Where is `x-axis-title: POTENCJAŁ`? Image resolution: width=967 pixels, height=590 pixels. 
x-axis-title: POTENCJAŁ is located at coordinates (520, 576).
...
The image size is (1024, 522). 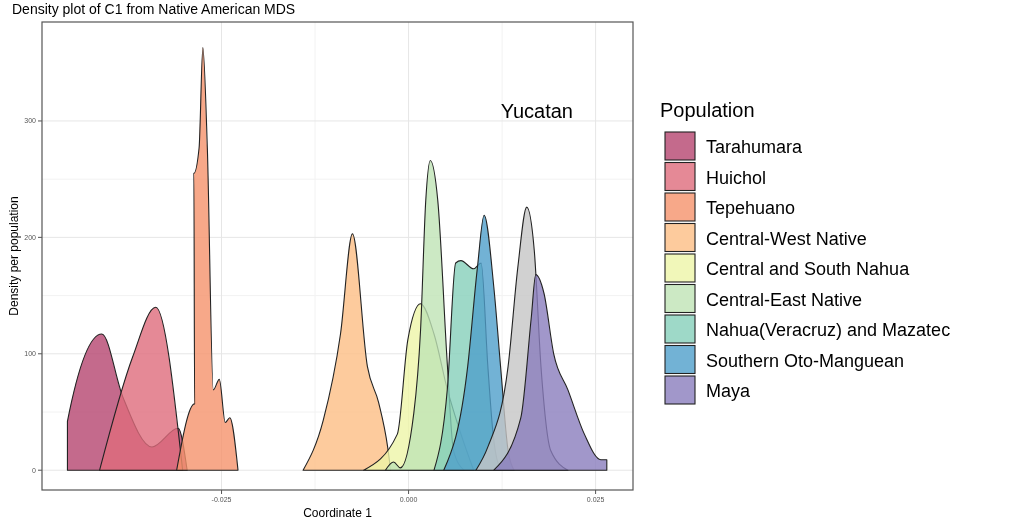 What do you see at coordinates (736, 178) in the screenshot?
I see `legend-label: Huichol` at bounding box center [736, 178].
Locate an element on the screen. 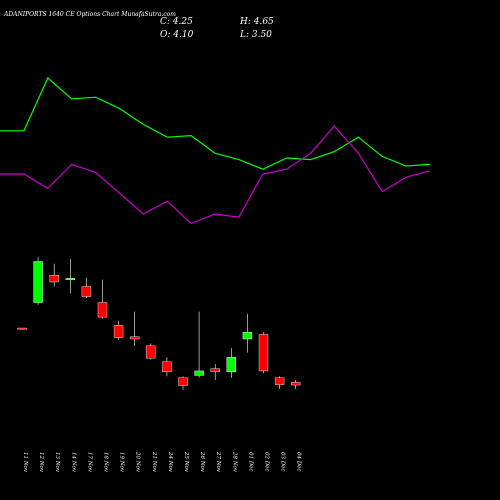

• [Task description]
Copy out word for word the rows starting at the line containing "pixels, height=590 pixels." and ending at the line containing "x-axis-title: POTENCJAŁ is".

• [Reply]
Where is `x-axis-title: POTENCJAŁ`? Image resolution: width=967 pixels, height=590 pixels. 
x-axis-title: POTENCJAŁ is located at coordinates (520, 576).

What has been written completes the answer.